Lulua people

A 19th century statue of a Lulua war chief, Ethnologisches Museum Berlin.

The Lulua people are a Bantu ethnic group settled along the Lulua River valley in south central Kasai-Occidental province, Democratic Republic of the Congo. The Lulua are in fact a collection of small groups whose home bordered by the larger Luba state and the related Songye people and Chokwe people, with whom they share a very similar culture, history, and language.[1][2]

Lulua lands are bordered on the south by other small ethnic groups, including the Mbagani, Lwalwa, Southern Kete, and the Salampasu.[3][4] Rural Lulua remain mostly farmers.[5]

  1. ^ Leo Frobenius, Ethnographische Notizen aus den Jahren 1905 und 1906 (ed Hildegard Klein), F. Steiner Verlag Wiesbaden, Stuttgart, 1985, chapter III : Luluwa, Süd-Kete, Bena Mai, Pende, Cokwe ISBN 3-515-04271-7
  2. ^ Mabika Kalanda, Baluba et Lulua : une ethnie à la recherche d'un nouvel équilibre, Éditions de Remarques congolaises, Bruxelles, 1959.
+ + + + +
## AIM OF THE EXERCISE
Can you carry the Lulua people article on from its last line?

## SOURCE DATA
+ + + + +
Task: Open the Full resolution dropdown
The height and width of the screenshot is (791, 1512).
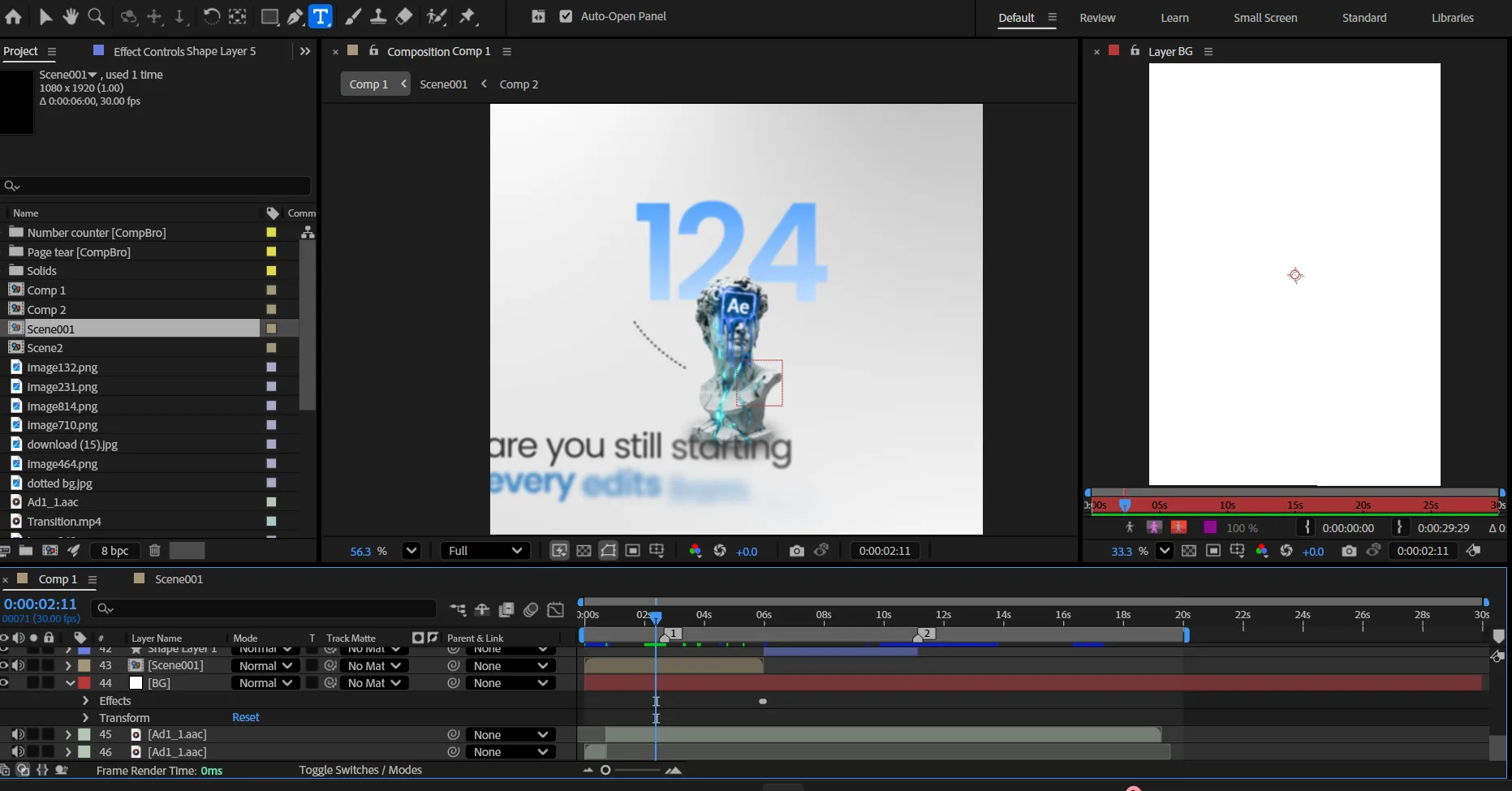Action: [x=485, y=551]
+ + + + +
## WRITTEN RESPONSE
  3. ^ William McCutchan Morrison, Presbyterian Church in the U.S. American Presbyterian Congo Mission. Grammar and dictionary of the Buluba-Lulua language as spoken in the upper Kasai and Congo Basin. American Tract Society, 1906
  4. ^ Constantijn Petridis. Art and power in the Central African Savanna: Luba, Songye, Chokwe, Luluwa. Mercatorfonds, 2008.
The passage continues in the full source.